**Description of the task**
Write out the data below exactly, beginning with the first line and ending once the line that has "has height=768, width=1024." is written.

*** Study material Section Begins ***

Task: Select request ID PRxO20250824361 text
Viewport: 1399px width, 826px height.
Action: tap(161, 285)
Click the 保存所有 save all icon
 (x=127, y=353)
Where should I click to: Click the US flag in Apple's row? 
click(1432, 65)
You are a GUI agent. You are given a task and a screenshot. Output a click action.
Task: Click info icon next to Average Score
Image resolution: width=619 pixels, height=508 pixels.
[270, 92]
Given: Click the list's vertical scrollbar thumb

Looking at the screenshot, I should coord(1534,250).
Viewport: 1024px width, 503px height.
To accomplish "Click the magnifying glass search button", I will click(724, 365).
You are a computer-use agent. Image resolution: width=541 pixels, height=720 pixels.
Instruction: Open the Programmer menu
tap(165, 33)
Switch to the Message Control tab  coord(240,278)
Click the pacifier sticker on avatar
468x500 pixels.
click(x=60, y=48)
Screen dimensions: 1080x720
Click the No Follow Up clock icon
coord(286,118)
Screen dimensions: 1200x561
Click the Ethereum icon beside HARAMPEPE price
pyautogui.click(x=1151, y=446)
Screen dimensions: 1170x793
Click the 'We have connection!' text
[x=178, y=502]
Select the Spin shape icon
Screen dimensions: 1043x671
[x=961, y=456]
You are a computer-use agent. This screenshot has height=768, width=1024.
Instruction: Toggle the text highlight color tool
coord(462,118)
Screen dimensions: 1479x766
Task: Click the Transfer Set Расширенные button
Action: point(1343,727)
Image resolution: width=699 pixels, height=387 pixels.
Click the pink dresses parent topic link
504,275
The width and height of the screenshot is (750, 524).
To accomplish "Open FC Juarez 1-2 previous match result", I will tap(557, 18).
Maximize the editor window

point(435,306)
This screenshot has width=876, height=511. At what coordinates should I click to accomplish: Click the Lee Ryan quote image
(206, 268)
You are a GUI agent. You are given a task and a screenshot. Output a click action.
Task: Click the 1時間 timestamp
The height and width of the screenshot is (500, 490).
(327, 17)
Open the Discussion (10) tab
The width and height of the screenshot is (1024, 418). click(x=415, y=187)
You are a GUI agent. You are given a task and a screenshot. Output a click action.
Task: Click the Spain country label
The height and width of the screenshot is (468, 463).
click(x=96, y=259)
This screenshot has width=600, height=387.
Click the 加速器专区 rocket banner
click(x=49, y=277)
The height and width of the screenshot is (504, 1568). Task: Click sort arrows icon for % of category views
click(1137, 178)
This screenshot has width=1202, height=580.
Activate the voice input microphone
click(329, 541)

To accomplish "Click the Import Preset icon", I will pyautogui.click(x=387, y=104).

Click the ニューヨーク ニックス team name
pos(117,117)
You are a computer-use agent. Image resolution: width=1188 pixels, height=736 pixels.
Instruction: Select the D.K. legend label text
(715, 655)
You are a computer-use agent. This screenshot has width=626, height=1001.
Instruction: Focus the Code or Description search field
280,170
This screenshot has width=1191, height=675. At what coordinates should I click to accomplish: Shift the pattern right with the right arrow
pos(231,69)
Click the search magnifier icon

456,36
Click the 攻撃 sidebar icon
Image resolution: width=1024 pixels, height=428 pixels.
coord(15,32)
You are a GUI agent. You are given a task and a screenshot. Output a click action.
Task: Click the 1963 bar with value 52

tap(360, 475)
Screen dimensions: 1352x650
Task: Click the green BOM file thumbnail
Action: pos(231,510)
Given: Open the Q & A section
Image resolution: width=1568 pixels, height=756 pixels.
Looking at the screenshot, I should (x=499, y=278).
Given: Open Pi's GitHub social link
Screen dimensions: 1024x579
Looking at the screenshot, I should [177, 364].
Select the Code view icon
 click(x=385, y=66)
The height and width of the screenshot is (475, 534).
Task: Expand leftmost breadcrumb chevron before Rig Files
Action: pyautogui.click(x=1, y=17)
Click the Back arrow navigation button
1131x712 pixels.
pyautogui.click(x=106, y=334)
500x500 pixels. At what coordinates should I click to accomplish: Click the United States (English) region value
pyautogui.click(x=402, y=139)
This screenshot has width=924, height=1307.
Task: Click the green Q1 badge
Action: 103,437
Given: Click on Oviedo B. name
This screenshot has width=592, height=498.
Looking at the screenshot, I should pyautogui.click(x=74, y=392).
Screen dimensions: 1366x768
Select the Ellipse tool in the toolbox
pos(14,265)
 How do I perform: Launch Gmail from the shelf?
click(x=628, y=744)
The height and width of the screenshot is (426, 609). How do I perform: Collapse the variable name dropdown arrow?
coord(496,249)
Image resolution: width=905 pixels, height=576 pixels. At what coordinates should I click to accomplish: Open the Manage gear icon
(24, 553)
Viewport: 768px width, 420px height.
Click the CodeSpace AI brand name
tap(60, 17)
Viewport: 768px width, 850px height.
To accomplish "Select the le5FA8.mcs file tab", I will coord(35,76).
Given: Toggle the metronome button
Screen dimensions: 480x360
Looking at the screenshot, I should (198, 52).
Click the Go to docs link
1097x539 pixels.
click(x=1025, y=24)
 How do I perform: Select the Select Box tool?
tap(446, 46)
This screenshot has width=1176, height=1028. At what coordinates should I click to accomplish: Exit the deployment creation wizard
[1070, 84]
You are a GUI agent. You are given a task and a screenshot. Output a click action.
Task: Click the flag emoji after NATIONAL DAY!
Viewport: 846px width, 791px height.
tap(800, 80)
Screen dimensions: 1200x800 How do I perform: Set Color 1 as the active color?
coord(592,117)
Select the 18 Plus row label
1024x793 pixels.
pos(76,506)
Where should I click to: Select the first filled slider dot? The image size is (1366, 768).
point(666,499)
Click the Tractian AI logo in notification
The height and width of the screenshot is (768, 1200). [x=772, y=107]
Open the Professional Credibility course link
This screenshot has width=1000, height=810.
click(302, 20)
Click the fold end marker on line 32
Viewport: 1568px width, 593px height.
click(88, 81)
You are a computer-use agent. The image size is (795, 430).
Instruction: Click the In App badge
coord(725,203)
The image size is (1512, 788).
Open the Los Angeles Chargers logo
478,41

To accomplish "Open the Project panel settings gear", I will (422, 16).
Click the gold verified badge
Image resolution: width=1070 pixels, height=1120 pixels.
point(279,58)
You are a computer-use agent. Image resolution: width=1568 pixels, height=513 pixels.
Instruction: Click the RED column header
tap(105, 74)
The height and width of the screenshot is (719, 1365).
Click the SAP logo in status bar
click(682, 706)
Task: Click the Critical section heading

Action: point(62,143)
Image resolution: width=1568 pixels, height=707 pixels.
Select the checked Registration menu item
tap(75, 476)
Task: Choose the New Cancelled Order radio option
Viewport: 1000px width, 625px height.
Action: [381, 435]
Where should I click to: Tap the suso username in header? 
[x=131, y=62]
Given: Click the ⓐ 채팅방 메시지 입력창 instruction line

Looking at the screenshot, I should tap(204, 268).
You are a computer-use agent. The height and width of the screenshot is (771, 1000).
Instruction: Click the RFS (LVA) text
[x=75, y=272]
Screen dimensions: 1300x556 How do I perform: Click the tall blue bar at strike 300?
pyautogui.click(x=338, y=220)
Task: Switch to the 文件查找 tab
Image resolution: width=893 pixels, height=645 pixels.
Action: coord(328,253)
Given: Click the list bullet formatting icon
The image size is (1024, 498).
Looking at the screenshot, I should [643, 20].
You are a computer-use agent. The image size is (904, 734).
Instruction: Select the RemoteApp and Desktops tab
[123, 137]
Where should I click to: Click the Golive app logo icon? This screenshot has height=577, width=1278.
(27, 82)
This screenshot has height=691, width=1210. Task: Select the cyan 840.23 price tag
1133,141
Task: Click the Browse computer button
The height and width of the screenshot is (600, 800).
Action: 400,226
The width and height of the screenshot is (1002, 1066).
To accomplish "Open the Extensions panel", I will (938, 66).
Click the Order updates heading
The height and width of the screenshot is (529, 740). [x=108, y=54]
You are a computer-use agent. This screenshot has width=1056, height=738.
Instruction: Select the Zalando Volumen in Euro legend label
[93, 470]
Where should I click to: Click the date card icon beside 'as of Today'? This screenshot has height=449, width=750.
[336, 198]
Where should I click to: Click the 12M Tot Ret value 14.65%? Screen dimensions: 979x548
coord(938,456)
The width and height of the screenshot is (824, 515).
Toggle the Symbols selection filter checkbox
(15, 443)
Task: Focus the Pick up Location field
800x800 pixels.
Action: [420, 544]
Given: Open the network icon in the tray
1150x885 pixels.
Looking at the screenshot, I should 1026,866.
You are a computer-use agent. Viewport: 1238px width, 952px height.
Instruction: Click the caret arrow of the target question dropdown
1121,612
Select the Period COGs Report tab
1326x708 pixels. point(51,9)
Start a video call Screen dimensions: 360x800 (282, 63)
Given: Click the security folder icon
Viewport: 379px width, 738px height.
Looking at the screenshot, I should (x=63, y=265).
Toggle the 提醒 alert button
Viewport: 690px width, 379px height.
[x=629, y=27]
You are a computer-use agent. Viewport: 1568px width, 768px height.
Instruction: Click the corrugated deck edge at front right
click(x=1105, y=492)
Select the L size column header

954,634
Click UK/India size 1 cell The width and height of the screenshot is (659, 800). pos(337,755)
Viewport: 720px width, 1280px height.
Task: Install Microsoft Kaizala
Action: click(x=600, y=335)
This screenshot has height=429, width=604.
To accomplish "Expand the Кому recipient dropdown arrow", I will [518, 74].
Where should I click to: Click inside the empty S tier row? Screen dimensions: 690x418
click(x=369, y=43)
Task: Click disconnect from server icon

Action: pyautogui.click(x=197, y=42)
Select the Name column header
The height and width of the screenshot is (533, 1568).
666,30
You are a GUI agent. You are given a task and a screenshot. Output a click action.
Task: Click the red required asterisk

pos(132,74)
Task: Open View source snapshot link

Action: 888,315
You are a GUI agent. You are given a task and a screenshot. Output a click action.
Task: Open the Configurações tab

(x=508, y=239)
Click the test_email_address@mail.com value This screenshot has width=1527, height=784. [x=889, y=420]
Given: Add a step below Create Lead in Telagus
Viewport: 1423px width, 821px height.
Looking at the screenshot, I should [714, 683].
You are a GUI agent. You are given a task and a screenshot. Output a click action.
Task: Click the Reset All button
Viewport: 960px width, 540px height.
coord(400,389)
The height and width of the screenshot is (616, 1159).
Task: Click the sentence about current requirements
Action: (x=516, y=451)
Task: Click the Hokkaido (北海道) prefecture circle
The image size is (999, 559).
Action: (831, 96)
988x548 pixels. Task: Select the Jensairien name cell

*** Study material Section Ends ***

**Written response**
Task: Select request ID PRxO20250824361 text
Viewport: 1399px width, 826px height.
Action: tap(161, 285)
Click the 保存所有 save all icon
 (x=127, y=353)
Where should I click to: Click the US flag in Apple's row? 
click(1432, 65)
You are a GUI agent. You are given a task and a screenshot. Output a click action.
Task: Click info icon next to Average Score
Image resolution: width=619 pixels, height=508 pixels.
[270, 92]
Given: Click the list's vertical scrollbar thumb

Looking at the screenshot, I should coord(1534,250).
Viewport: 1024px width, 503px height.
To accomplish "Click the magnifying glass search button", I will click(724, 365).
You are a computer-use agent. Image resolution: width=541 pixels, height=720 pixels.
Instruction: Open the Programmer menu
tap(165, 33)
Switch to the Message Control tab  coord(240,278)
Click the pacifier sticker on avatar
468x500 pixels.
click(x=60, y=48)
Screen dimensions: 1080x720
Click the No Follow Up clock icon
coord(286,118)
Screen dimensions: 1200x561
Click the Ethereum icon beside HARAMPEPE price
pyautogui.click(x=1151, y=446)
Screen dimensions: 1170x793
Click the 'We have connection!' text
[x=178, y=502]
Select the Spin shape icon
Screen dimensions: 1043x671
[x=961, y=456]
You are a computer-use agent. This screenshot has height=768, width=1024.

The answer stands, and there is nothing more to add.